Hamas and Fatah gunmen battled each other across Gaza early Monday. Two Hamas fighters were killed overnight in the fighting as attacks were mounted on security compounds. An electrical transformer was knocked out by gunmen, plunging large parts of Gaza City into darkness.
Some of the most intense fighting took place outside the Gaza City headquarters of the Preventive Security Service, which a decade ago had led a crackdown on Hamas and is fiercely loyal to President Mahmoud Abbas of Fatah. Hamas gunmen fired dozens of mortar shells at the compound, drawing return fire through the night.
Information Minister Youssef Rizka of Hamas warned the two sides were close to civil war and called Abbas to order his forces back to their bases.
The bitter rivals have been buying, smuggling and building weapons for months trying to gain an edge, but they have held back from all-out battle and find themselves in a stalemate.
That leaves many Palestinians with grim hopes that a power-sharing deal still can be worked out between the Islamic militants of Hamas and the more moderate Abbas of Fatah.
Saudi King Abdullah called the factional fighting a "shame" that has undermined the Palestinian cause and urged both sides to join talks mediated by his country, Saudi Arabia's official news agency reported.
"I urge them to hold an emergency meeting in Mecca to discuss the contentious matters without any intervention from outside," Abdullah told the Saudi Press Agency.

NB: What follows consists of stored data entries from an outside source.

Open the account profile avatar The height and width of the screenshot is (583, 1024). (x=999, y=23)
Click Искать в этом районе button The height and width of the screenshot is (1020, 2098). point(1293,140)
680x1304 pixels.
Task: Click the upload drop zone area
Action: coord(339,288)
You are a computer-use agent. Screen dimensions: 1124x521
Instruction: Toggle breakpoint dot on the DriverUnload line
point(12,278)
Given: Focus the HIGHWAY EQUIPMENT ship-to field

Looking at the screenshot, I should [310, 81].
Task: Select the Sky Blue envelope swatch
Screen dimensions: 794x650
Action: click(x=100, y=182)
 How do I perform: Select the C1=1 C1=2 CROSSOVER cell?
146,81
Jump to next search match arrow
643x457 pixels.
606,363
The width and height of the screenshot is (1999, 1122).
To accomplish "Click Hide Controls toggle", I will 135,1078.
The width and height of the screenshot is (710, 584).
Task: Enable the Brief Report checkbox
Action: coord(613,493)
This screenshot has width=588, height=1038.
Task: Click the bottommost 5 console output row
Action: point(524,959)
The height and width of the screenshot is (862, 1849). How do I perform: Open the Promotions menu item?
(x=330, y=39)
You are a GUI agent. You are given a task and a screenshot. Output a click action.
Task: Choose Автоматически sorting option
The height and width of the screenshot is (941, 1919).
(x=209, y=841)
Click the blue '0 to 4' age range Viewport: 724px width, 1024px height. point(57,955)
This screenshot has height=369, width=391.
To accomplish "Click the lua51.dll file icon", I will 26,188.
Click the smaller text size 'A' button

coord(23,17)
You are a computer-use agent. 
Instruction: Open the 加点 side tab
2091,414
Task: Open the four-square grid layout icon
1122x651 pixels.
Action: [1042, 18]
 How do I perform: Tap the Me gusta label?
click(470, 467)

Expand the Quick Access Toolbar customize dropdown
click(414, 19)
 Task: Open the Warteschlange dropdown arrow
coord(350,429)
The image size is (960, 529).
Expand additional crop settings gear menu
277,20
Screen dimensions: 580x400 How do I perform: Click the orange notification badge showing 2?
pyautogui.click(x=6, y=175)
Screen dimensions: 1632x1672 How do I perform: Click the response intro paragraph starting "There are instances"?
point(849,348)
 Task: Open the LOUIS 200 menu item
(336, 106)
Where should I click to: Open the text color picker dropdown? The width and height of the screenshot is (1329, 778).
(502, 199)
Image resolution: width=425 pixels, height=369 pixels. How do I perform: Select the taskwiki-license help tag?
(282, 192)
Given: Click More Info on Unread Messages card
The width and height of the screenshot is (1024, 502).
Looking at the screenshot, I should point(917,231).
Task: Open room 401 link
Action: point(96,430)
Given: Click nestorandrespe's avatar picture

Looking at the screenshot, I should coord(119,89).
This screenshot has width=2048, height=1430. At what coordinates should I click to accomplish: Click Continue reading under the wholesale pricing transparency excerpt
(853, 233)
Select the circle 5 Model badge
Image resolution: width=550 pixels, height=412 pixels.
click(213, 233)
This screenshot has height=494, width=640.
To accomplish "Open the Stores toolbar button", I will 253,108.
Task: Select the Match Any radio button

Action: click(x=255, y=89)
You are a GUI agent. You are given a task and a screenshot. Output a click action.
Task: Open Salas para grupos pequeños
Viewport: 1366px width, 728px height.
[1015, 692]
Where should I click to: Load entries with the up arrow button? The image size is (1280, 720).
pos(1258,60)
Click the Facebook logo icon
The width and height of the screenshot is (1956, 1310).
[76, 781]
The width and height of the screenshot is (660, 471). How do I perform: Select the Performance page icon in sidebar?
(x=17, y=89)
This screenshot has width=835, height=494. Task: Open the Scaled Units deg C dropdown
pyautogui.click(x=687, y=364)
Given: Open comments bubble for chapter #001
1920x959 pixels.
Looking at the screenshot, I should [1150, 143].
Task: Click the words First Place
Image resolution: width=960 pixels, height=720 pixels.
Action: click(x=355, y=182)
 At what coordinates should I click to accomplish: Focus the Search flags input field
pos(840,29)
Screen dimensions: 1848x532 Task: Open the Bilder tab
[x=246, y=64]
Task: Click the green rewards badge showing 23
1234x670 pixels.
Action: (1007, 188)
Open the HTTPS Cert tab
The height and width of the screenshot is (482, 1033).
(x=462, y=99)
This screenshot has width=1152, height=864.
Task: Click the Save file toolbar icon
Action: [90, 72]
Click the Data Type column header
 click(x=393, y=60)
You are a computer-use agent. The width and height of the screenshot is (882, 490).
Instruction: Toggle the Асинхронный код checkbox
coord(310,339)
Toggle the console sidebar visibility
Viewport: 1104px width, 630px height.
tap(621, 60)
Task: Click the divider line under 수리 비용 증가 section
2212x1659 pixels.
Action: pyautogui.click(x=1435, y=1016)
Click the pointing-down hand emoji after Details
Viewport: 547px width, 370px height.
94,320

"Our hearts bleed for what is happening in the land of our Palestinian brothers," he said. "This great atrocity with all its unjustified and weak reasons has stained the Palestinian's honorable national struggle."
Both sides welcomed the Saudi king's offer but did not say when talks might be held. Ghazi Hamad, spokesman for the Hamas-led government, said the Islamic group was in talks with Egyptian mediators.
Bursts of violence have alternated with periods of tense calm since the factional fighting erupted in December following the collapse of Hamas-Fatah coalition talks and Abbas' threat to call early elections.
Clashes involving mortars, grenades, bombs and assault rifles have erupted spontaneously, without clear objectives or central command, raged for a few hours, then suddenly fizzled.